KIZITO OKECHUKWU | MAY 25, 2020
Most of us grew up knowing what the basic societal norms are and we adopted them and conformed wherever possible. For instance, we should get educated, find a job, maybe start a family and support our extended family members, when necessary.
In the back of our minds, access to water, healthcare, electricity, good education curricula, and other basic services should be a given, diligently provided by our governments. Then reality bites. We end up being unemployed, having little or no access to rudimentary amenities and, at most times, we cannot even put food on our family tables.
Astonishingly, of the nearly 450 million young Africans, a third of these are jobless and not for want of trying – and their future still looks bleak. A whopping 80% of Africa’s workforce trades or works in the informal sector – caused by a lack of action and willingness to transform our society, which makes us complicit in the structural inequalities that exist.
We must encourage our continental youth to believe that they can work better together and they must sing this song from their rooftops, loud and proud, in order to take control of their futures – and to ensure that the societal ideals they grow up believing in and aspiring to, are the ones that become a reality.
According to civil society future organisations, it is imperative that we create a pact that can be applied at every level of society. Our focus should be on Power, Accountability, Connection and Trust. This Africa Day presents the perfect opportunity to start reinforcing our pact with society, with these four norms:
Power: How are our leaders exerting the power bestowed upon them – are they using it to benefit their citizens? All of us exert some form of power – as politicians, church leaders, civil societies, business magnates and even family members. But are we affording any (or enough) of this power to better our respective societies?
Accountability: During our life’s journey, we’ll all be accountable to someone or something. Such as how we raise our children, how we engage and support our communities, or how we deliver on expectations in our work environments. We’re always liable every day and if we embrace a sense of selflessness in this regard during Africa Day, I believe that Africa will begin being a better and stronger place.
Connection: We are all interconnected. In just a few months, the current pandemic spread across the globe like a wildfire and laid bare the drastic and unimaginable inequality that exists in many parts of our precious planet, especially in South Africa. Surely we can all connect as one for the common good of all?
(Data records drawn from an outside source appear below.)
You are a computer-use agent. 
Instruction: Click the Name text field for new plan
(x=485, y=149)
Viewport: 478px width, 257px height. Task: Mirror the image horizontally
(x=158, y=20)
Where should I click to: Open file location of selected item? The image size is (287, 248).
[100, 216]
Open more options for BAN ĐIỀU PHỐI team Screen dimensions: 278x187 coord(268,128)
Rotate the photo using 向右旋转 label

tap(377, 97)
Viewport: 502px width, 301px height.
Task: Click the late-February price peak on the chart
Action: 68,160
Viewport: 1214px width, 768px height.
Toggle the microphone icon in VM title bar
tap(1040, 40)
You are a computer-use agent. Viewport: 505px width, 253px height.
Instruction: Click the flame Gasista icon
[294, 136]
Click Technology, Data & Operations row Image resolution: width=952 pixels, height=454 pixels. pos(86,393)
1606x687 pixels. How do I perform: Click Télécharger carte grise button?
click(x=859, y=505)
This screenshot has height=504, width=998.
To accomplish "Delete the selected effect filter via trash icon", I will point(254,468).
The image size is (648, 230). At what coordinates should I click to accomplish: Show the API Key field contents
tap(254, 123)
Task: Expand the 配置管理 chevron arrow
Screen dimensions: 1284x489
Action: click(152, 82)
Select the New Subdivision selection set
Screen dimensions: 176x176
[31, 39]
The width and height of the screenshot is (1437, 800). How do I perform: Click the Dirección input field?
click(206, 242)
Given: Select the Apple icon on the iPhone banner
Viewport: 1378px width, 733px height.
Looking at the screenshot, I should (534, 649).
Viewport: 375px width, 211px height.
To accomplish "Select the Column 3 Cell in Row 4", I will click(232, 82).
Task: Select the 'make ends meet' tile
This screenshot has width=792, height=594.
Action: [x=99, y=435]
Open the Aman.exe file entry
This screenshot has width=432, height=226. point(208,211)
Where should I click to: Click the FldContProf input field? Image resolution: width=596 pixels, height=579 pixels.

Trust: Trust is all about truth, which should be universal, yet I assume relativists will argue that there is no absolute or objective truth and that it is relative and subjective. The fact is that there is one universal truth and everything is not just relative. For example, the truth that someone studied medicine and has the qualification to attend to a sick person is more capable than a person that studied engineering. We have to build an Africa that is true to itself. Leaders that can boldly tell other leaders where they have gone wrong – using simple human observation and inherent aptitude – are prized possessions amidst our current climate of uncertainty, frustration and sense of “nowhereness”. We have to build trust amongst each other, each region and each continent.
The pandemic has crushed and broken what many citizens have tirelessly built over the past few years, directly impacting Africa’s most vulnerable.
Now is the time to walk side-by-side to ensure we all emerge stronger in order to build better. We all want an Africa we can be proud of for generations to come, and this is the new Africa we should start celebrating today. An Africa where we find and feel our place in society with pride. In this light, the potential of our youth must be leveraged to make sure our continent becomes a true king amongst our continental counterparts.
As we celebrate the 57th anniversary of the African Union, this responsibility lies solely in the powerful hands of leaders. Power that must be wielded with understanding, commitment, certainty, clarity and true benevolence. Citizens must also lead and play its part.
COVID-19 offers a hidden, yet powerful opportunity for all world leaders to introspect, deep-dive and rework many of their broken pacts with society.
Kizito Okechukwu is the co-Chair of the Global Entrepreneurship Network (GEN) Africa; 22 on Sloane is Africa’s largest startup campus.